Figure 2.

The interaction between the H14 foldamer library and the S100ome measured by holdup (HU) assay. (Panel A) The interactions between S100 proteins and foldamers were measured by a high-throughput (HTP) holdup (HU) assay, as visualized in Fig. 1B. Bound fraction values were calculated based on the loss of intensity of the foldamer of interest in the flow-through fraction using Eq. (1) (see “Methods”); and were depicted as a heat map in linear scale for each S100 protein. F_B ranges are color coded as shown on the right. The vertical axis and horizontal axis represents the β-amino acid in the second and fifth positions, respectively¹⁴. Some S100 members favored multiple fragments (e.g. S100A6 on the left), while multiple S100 proteins did not show clear binding preference towards the foldamer fragments (e.g. S100A13 on the right). (Panel B) S100 proteins exert different amino acid sidechain preference based on the HTP HU measurements.
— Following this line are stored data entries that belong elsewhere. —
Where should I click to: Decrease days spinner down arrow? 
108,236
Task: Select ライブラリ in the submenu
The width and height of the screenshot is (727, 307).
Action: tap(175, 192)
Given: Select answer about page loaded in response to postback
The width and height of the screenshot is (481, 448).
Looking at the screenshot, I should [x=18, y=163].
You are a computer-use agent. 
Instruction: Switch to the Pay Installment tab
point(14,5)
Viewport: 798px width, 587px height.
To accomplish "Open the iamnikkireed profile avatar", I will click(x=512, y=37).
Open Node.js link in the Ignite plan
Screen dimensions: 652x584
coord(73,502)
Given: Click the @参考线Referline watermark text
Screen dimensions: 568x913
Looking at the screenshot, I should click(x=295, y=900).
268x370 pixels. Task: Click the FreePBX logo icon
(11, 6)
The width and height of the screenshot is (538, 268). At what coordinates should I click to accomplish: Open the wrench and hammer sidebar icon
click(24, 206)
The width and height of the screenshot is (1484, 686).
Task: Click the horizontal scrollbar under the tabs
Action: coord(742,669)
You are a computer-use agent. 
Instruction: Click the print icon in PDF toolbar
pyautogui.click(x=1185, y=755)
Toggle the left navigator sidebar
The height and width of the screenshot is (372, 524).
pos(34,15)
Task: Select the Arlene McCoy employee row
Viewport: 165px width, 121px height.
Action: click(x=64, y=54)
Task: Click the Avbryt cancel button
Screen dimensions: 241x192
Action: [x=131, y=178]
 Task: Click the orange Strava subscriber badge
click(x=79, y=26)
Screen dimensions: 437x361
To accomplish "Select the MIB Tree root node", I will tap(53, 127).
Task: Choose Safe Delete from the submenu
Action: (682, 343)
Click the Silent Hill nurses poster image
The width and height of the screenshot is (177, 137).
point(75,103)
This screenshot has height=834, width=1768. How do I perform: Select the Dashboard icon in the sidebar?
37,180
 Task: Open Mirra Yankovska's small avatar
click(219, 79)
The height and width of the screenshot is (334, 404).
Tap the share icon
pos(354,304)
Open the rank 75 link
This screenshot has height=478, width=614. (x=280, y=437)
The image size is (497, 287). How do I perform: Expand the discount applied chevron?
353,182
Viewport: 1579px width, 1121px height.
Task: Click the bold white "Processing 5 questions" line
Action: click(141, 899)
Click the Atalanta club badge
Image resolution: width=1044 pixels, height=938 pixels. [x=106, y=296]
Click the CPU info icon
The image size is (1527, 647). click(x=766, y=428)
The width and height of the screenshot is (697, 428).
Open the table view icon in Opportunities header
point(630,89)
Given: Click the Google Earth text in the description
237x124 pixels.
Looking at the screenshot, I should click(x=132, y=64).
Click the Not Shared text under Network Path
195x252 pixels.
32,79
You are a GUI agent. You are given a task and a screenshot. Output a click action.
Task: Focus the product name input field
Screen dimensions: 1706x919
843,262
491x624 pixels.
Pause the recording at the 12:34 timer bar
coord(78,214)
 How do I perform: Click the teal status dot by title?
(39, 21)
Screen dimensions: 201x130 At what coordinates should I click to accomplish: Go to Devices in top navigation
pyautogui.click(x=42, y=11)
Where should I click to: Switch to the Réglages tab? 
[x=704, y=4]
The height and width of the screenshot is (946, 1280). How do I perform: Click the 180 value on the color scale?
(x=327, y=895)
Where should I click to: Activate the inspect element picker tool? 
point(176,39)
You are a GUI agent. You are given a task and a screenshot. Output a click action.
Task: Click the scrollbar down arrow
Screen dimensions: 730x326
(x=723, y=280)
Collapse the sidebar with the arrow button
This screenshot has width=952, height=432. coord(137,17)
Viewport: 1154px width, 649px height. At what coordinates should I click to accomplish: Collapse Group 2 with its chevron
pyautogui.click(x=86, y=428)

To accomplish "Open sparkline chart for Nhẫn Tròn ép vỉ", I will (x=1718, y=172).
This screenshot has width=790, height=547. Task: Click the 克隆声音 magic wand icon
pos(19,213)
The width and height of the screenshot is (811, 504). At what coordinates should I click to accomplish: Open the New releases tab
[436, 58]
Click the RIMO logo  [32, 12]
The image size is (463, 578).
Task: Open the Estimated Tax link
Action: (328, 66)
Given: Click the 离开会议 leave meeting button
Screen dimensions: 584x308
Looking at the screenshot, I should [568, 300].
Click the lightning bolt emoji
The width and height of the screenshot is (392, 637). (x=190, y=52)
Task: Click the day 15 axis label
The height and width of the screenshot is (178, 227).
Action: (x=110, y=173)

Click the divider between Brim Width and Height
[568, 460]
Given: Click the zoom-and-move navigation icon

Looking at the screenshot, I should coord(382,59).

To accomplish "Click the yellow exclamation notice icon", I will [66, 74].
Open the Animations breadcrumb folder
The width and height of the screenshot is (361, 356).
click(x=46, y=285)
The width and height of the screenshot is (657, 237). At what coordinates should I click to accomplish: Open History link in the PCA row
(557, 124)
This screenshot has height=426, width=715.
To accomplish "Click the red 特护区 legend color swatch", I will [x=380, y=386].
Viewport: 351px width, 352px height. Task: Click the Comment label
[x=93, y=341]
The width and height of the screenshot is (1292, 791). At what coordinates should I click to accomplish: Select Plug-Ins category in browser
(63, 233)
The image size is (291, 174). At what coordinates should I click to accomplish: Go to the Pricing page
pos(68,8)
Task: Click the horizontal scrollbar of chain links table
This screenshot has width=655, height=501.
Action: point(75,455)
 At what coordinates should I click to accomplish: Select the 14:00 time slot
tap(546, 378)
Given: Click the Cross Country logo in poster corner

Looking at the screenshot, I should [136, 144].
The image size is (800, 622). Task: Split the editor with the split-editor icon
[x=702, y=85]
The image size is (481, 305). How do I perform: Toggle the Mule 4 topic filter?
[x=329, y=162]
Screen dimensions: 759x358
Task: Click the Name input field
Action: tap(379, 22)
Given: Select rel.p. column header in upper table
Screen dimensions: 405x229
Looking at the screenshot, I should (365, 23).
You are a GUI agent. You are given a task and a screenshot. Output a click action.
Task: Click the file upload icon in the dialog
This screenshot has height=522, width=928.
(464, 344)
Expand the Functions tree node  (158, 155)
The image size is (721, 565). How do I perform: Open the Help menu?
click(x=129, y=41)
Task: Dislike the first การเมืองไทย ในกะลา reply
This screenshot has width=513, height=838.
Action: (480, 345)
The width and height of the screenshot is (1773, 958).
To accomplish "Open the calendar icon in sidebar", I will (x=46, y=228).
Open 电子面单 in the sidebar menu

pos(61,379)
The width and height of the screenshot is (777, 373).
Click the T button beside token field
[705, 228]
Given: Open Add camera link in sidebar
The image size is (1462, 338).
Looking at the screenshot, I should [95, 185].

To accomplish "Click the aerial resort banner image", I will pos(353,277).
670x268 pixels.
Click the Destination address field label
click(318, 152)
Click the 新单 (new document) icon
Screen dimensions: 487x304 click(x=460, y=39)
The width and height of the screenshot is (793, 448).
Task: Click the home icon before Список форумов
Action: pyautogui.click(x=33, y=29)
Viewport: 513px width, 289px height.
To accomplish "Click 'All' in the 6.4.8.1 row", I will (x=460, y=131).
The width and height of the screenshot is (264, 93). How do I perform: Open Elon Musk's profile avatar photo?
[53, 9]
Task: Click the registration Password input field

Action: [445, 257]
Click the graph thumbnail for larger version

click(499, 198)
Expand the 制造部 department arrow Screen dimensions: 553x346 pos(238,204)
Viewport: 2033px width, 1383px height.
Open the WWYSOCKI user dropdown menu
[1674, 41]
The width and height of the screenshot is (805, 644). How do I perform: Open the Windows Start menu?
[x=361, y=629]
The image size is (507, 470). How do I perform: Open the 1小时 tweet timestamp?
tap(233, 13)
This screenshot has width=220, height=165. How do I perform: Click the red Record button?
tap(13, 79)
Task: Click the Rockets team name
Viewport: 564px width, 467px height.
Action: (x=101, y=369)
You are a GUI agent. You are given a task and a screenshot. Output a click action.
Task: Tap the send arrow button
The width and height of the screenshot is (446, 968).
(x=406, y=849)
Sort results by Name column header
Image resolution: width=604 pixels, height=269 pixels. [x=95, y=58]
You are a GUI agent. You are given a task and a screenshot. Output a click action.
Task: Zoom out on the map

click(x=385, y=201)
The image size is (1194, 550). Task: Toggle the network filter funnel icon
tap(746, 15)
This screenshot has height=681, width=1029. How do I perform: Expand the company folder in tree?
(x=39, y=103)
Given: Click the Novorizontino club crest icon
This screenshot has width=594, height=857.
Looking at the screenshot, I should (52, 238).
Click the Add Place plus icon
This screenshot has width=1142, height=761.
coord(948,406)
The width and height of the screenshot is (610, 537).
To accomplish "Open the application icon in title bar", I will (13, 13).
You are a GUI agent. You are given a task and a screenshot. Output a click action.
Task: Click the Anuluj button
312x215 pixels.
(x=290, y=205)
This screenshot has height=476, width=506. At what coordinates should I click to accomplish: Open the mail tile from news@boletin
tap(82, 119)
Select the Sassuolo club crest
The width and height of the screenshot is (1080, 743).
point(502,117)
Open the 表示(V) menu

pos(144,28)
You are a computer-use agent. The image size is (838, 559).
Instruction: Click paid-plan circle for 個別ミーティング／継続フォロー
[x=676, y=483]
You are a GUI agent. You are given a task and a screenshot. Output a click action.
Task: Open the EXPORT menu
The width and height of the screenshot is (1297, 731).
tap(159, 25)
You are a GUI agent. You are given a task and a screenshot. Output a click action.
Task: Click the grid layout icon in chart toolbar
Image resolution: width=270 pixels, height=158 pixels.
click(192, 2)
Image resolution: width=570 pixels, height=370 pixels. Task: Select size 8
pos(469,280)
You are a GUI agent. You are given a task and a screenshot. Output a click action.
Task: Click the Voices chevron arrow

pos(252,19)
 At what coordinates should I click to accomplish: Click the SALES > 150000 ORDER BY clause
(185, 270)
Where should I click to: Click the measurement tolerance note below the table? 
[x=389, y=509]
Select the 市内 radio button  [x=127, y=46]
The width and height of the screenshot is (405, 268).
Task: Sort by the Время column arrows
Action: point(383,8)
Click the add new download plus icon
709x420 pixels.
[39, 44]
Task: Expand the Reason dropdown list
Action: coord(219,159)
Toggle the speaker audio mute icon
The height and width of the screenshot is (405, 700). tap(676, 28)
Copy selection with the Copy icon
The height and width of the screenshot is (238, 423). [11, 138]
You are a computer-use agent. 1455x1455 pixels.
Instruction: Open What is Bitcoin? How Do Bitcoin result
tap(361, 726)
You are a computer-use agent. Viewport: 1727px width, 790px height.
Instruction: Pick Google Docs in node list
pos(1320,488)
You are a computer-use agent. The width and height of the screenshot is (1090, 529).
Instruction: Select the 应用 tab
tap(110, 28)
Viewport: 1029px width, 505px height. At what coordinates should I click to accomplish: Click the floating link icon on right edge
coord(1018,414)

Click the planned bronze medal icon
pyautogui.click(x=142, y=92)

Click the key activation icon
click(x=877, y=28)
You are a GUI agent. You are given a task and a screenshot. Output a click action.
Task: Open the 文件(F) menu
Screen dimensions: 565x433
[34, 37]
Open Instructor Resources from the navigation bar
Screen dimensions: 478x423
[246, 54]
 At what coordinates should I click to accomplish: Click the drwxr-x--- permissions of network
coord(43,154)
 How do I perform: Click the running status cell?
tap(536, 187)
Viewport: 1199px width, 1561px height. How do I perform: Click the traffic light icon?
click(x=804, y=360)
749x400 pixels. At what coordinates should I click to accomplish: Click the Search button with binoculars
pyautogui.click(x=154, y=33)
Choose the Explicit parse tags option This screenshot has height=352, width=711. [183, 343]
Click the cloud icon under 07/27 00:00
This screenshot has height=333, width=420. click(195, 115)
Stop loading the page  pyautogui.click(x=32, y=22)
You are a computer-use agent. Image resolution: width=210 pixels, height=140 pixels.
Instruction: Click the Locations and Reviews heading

The amino acid preferences were calculated for all S100 proteins using Eqs. (3) and (4) (see “Methods”). SEM was calculated from the three individual F_B^root values. Mean ± SEM were depicted as a bar chart. The residues with high frequency in the bound foldamers have hydrophobic properties as aromatic and aliphatic side chains are the most preferred ones. Importantly, due to the rather acidic nature of S100 proteins, acidic side chains are the least preferred among S100 proteins. It is noteworthy that in some instances polar residues are also favored (e.g. S100A2, S100A5).